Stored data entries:
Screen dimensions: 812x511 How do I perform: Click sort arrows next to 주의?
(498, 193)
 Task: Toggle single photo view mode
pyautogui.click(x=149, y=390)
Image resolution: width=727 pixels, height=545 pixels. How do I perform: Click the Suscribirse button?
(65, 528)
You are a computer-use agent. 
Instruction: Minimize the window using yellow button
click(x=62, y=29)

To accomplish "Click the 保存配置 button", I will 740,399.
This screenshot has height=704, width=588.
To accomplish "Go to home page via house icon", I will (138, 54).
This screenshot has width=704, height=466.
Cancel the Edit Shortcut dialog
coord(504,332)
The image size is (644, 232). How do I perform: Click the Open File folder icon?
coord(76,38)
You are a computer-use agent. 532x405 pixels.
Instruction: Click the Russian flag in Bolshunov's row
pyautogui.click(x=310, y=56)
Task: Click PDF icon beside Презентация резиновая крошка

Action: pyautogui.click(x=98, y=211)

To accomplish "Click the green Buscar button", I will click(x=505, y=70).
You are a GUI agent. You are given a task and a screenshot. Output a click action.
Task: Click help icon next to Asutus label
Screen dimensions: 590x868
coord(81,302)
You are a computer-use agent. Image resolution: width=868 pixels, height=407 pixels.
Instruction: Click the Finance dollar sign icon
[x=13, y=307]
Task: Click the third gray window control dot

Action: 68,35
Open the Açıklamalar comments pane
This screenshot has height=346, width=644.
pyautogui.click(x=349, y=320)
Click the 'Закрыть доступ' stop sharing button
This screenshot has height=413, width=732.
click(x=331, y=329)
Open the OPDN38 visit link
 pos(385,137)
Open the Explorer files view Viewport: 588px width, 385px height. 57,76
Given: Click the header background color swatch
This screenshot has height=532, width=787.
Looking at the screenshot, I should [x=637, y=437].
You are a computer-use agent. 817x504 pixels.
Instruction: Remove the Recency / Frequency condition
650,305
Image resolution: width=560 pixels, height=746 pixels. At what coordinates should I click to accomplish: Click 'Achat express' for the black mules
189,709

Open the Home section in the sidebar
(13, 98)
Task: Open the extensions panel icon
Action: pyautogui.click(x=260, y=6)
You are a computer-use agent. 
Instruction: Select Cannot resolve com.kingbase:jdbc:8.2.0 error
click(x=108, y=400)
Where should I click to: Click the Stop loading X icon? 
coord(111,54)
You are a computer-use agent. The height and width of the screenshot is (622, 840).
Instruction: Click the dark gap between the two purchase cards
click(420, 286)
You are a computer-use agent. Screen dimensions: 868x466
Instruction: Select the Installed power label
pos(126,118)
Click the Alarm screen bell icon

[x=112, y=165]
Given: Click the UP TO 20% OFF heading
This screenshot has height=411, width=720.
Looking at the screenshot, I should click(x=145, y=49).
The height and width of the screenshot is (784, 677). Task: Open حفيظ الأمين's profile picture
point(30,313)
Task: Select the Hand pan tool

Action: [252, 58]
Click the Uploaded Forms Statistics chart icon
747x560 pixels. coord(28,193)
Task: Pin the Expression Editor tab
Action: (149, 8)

- YOUR ASSIGNMENT -
Your task is to restate every record word for word.

- REPLY -
Screen dimensions: 812x511 How do I perform: Click sort arrows next to 주의?
(498, 193)
 Task: Toggle single photo view mode
pyautogui.click(x=149, y=390)
Image resolution: width=727 pixels, height=545 pixels. How do I perform: Click the Suscribirse button?
(65, 528)
You are a computer-use agent. 
Instruction: Minimize the window using yellow button
click(x=62, y=29)

To accomplish "Click the 保存配置 button", I will 740,399.
This screenshot has height=704, width=588.
To accomplish "Go to home page via house icon", I will (138, 54).
This screenshot has width=704, height=466.
Cancel the Edit Shortcut dialog
coord(504,332)
The image size is (644, 232). How do I perform: Click the Open File folder icon?
coord(76,38)
You are a computer-use agent. 532x405 pixels.
Instruction: Click the Russian flag in Bolshunov's row
pyautogui.click(x=310, y=56)
Task: Click PDF icon beside Презентация резиновая крошка

Action: pyautogui.click(x=98, y=211)

To accomplish "Click the green Buscar button", I will click(x=505, y=70).
You are a GUI agent. You are given a task and a screenshot. Output a click action.
Task: Click help icon next to Asutus label
Screen dimensions: 590x868
coord(81,302)
You are a computer-use agent. Image resolution: width=868 pixels, height=407 pixels.
Instruction: Click the Finance dollar sign icon
[x=13, y=307]
Task: Click the third gray window control dot

Action: 68,35
Open the Açıklamalar comments pane
This screenshot has height=346, width=644.
pyautogui.click(x=349, y=320)
Click the 'Закрыть доступ' stop sharing button
This screenshot has height=413, width=732.
click(x=331, y=329)
Open the OPDN38 visit link
 pos(385,137)
Open the Explorer files view Viewport: 588px width, 385px height. 57,76
Given: Click the header background color swatch
This screenshot has height=532, width=787.
Looking at the screenshot, I should [x=637, y=437].
You are a computer-use agent. 817x504 pixels.
Instruction: Remove the Recency / Frequency condition
650,305
Image resolution: width=560 pixels, height=746 pixels. At what coordinates should I click to accomplish: Click 'Achat express' for the black mules
189,709

Open the Home section in the sidebar
(13, 98)
Task: Open the extensions panel icon
Action: pyautogui.click(x=260, y=6)
You are a computer-use agent. 
Instruction: Select Cannot resolve com.kingbase:jdbc:8.2.0 error
click(x=108, y=400)
Where should I click to: Click the Stop loading X icon? 
coord(111,54)
You are a computer-use agent. The height and width of the screenshot is (622, 840).
Instruction: Click the dark gap between the two purchase cards
click(420, 286)
You are a computer-use agent. Screen dimensions: 868x466
Instruction: Select the Installed power label
pos(126,118)
Click the Alarm screen bell icon

[x=112, y=165]
Given: Click the UP TO 20% OFF heading
This screenshot has height=411, width=720.
Looking at the screenshot, I should click(x=145, y=49).
The height and width of the screenshot is (784, 677). Task: Open حفيظ الأمين's profile picture
point(30,313)
Task: Select the Hand pan tool

Action: [252, 58]
Click the Uploaded Forms Statistics chart icon
747x560 pixels. coord(28,193)
Task: Pin the Expression Editor tab
Action: (149, 8)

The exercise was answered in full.